Risposta al danno
Alterazione al livello degli organelli
Alterazione al livello degli organelli che coesistono col danno acuto o forme croniche in cui l’organello si può adattare.
Gli organelli cellulari
I lisosomi derivano dall’apparato del Golgi con enzimi a scopo degradativo. All’interno dei lisosomi abbiamo molti enzimi degradativi (idrolasi acide). Nella economia cellulare i lisosomi sono coinvolti nell’eterofagia e autofagia e nella formazione di eterolisosomi o fagolisosomi. Comprende i fagociti professionali.
Eterofagia
La eterofagia riguarda i macrofagi, cioè cellule adibite a "mangiare" altre cellule. Durante il processo di esocitosi si libera il fagosoma che si fonde con il lisosoma. Nel fagolisosoma si liberano le idrolasi. Ha significato per la degradazione di organelli invecchiati.
Autofagia
Avviene all'interno della cellula che elimina gli organelli invecchiati. Il fagolisosoma favorisce l’eliminazione di questo organello. È importante per il rimodellamento cellulare e nei processi atrofici (riduzione di quote ormonali). Si possono formare nella cellula dei corpi residui (lisosomi che contengono corpi non digeriti).
I granuli di lipofuscina (si vedono in tessuti invecchiati) sono aggregati di grassi che hanno subito processi di perossidazione dei ROS, difficilmente digeribili, e permettono di dire il grado di invecchiamento del tessuto.
Il lisosoma può ammalarsi
Se abbiamo alterazioni nei circuiti che fanno riferimento alle potenzialità degradative dei lisosomi degli enzimi, i prodotti che dovevano essere digeriti da questi enzimi si accumulano e avremo: glicogenosi, sfingolipidosi, solfatidosi e lipopolisaccaridosi.
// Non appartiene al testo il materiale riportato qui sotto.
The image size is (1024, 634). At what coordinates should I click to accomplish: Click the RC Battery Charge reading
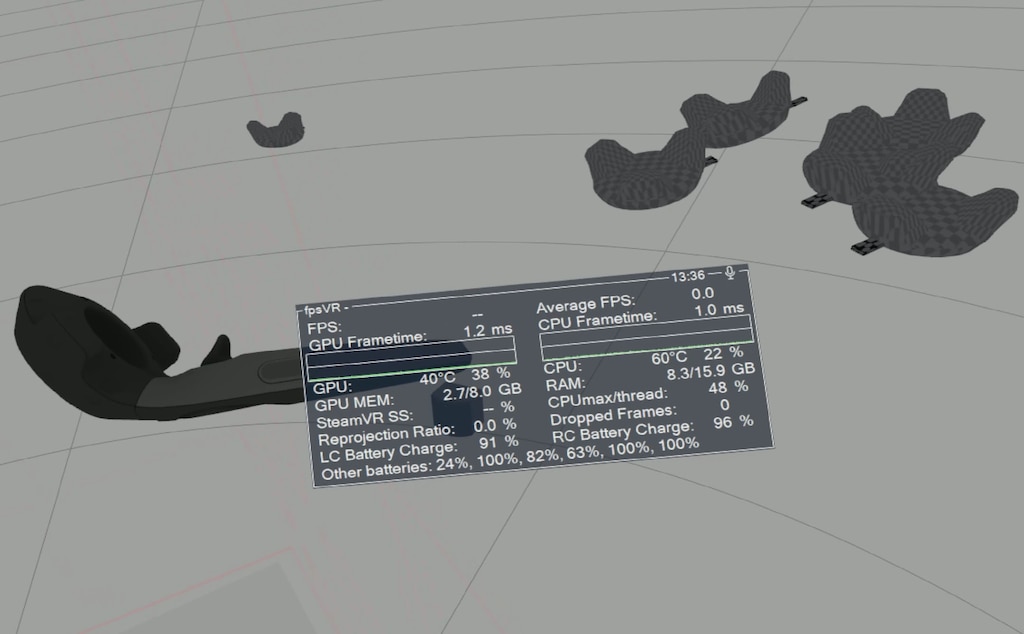coord(651,428)
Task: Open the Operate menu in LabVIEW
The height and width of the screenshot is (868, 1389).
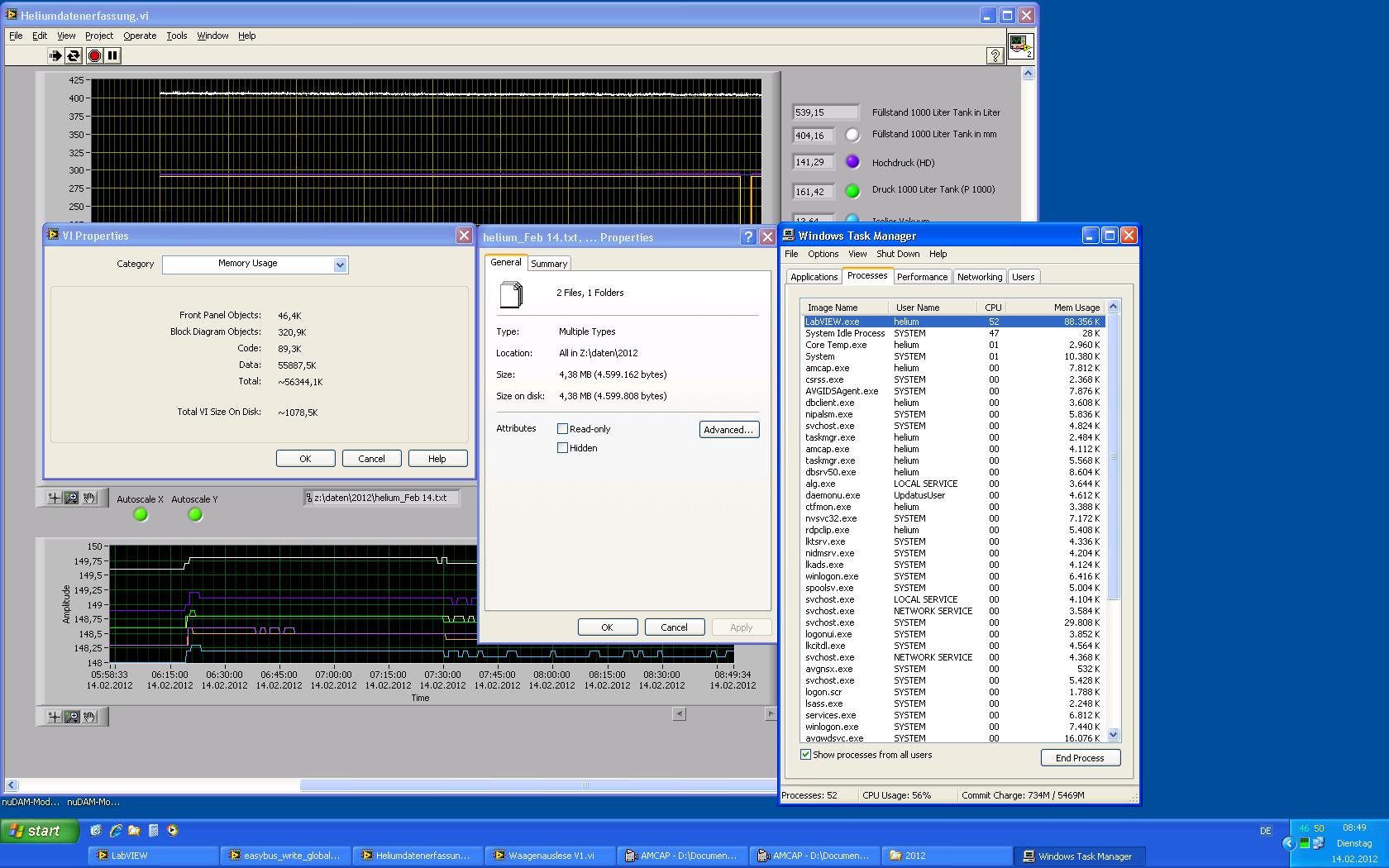Action: tap(140, 36)
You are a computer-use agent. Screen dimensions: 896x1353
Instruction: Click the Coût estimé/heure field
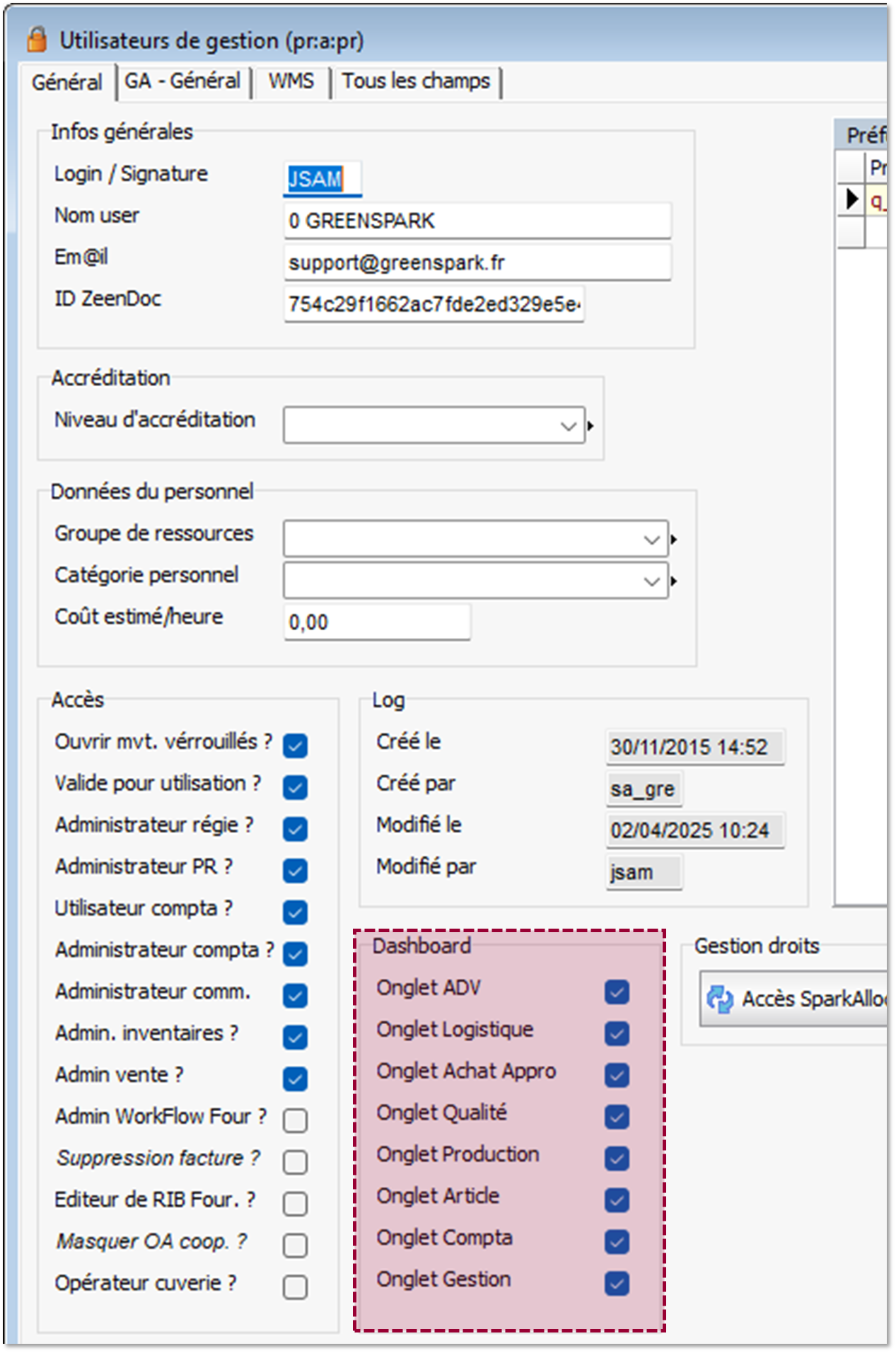tap(376, 622)
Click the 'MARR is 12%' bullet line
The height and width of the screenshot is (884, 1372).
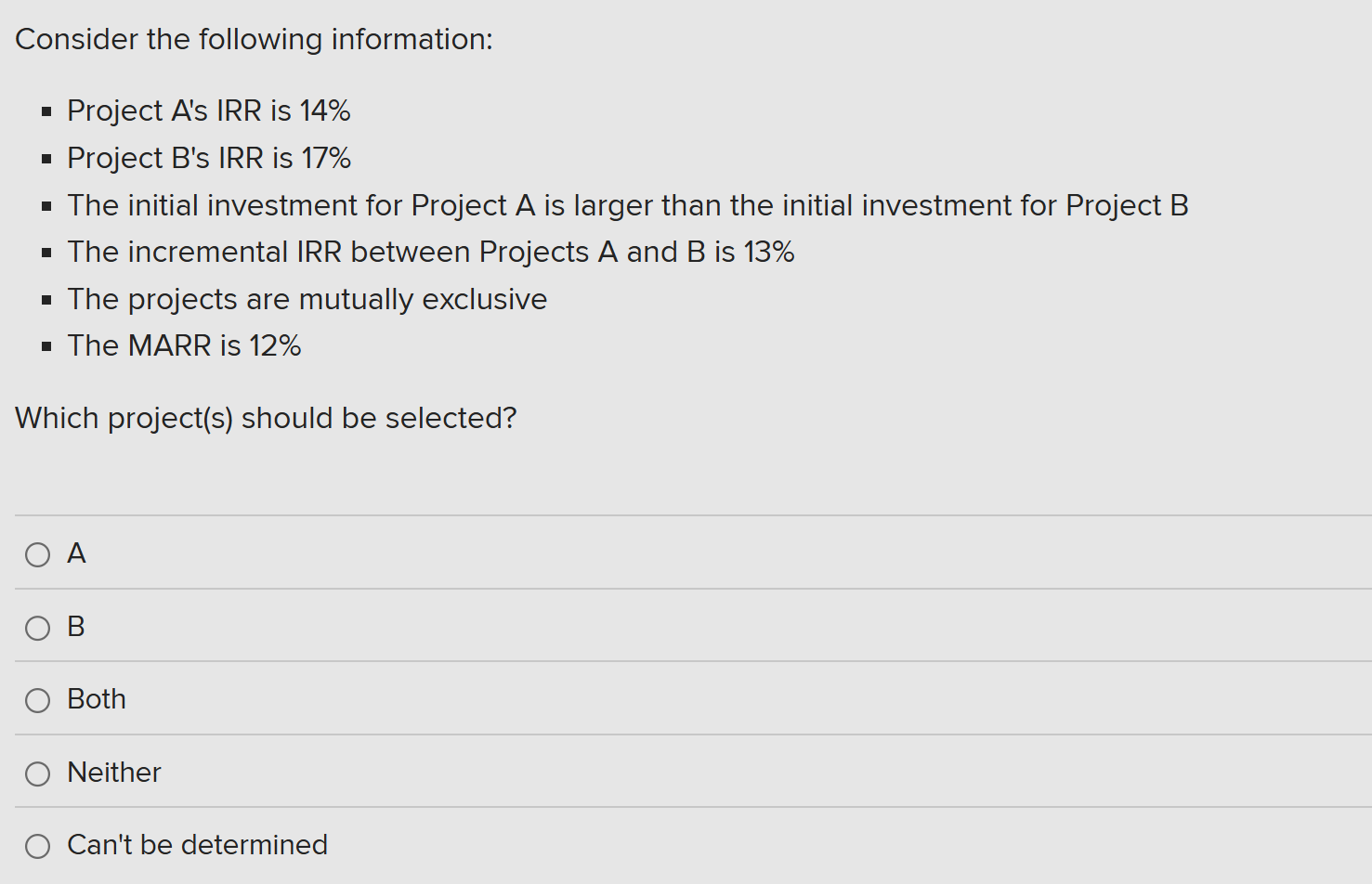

Patologie di origine iatrogena
Clorochina è usata come modulatore dei processi infiammatori per patologie immunitarie (artrite reumatoide o AIDS). Questa deve fare in modo che il lisosoma non liberi questi enzimi all’interno del tessuto. Uno degli effetti collaterali del processo infiammatorio è il rigurgito durante la pastofagocitosi, dove componenti lisosomiali vengono liberati all’interno del tessuto. La clorochina, aumentando il pH, è in grado di inattivare le attività idrolasiche del lisosoma ma l’effetto collaterale è che, poiché gli enzimi non funzionano più, si accumulano sostanze non digerite da quegli enzimi come glicogeno e fosfolipidi.